Swanson v. Commissioner

Swanson v. Commissioner, 106 T.C. 76 (1996)

Swanson v. Commissioner, 106 T.C. 76 (1996) is a landmark case confirming the ability of IRAs to create and invest in entities. Let’s delve into the details:


  • Mr. Swanson, the central figure in this case, orchestrated a strategic move involving his IRAs. He set up two corporations, with the IRAs acting as their owners. Importantly, Mr. Swanson held the position of director in both corporations but did not personally own any stock.

Key Legal Points:

  1. Initial Formation and Stock Purchase:
    • The Tax Court ruled that the initial formation of the company by the IRA was not a prohibited transaction under Internal Revenue Code Section 4975.
    • Why?
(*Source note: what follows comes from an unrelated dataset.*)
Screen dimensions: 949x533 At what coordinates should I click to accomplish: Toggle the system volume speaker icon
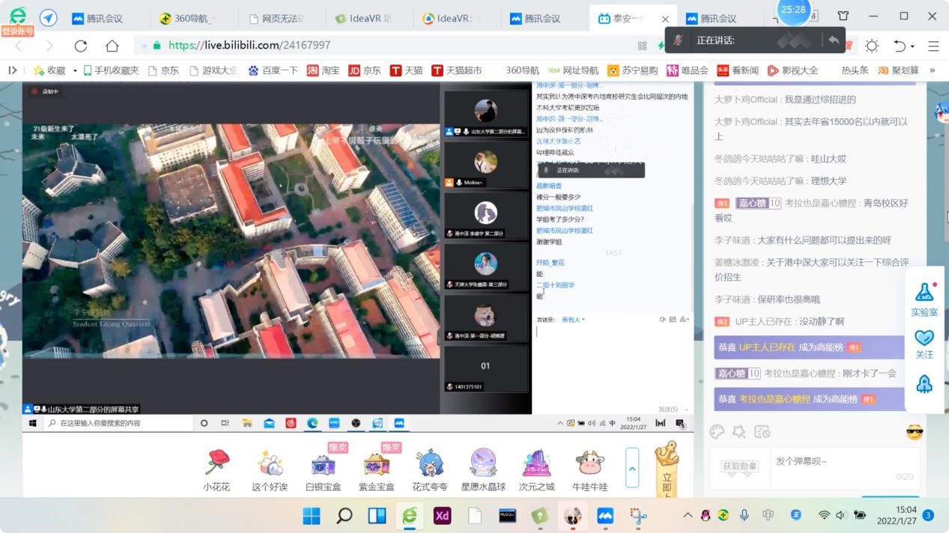pyautogui.click(x=840, y=515)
Because the sale of stock to the IRA did not qualify as a sale or exchange of property between a plan (the IRA) and a disqualified person, as defined in Code Section 4975©(1)(A).
  2. Dividends and IRA Assets:
    • The court also clarified that the receipt of dividends by the IRA from the company was not a prohibited transaction.
    • Why? Because these dividends did not become IRA assets until they were actually paid to the IRA.
  3. Management Functions:
    • Mr. Swanson’s active involvement as a director of the company did not constitute a prohibited transaction.
    • In other words, his performance of management functions within the company did not violate the rules governing IRAs.
  4. Entity Status:
    • However, the Tax Court did acknowledge that after the creation of the entity, it became a “disqualified person.”
    • This designation highlights the need for vigilance in ensuring ongoing compliance with IRA regulations.


  • The Swanson case affirmed that IRAs have the legal capacity to engage in business ventures by forming and investing in entities.
  • While this ruling provided clarity, it also emphasized the importance of adhering to IRS guidelines to maintain the tax-advantaged status of IRAs.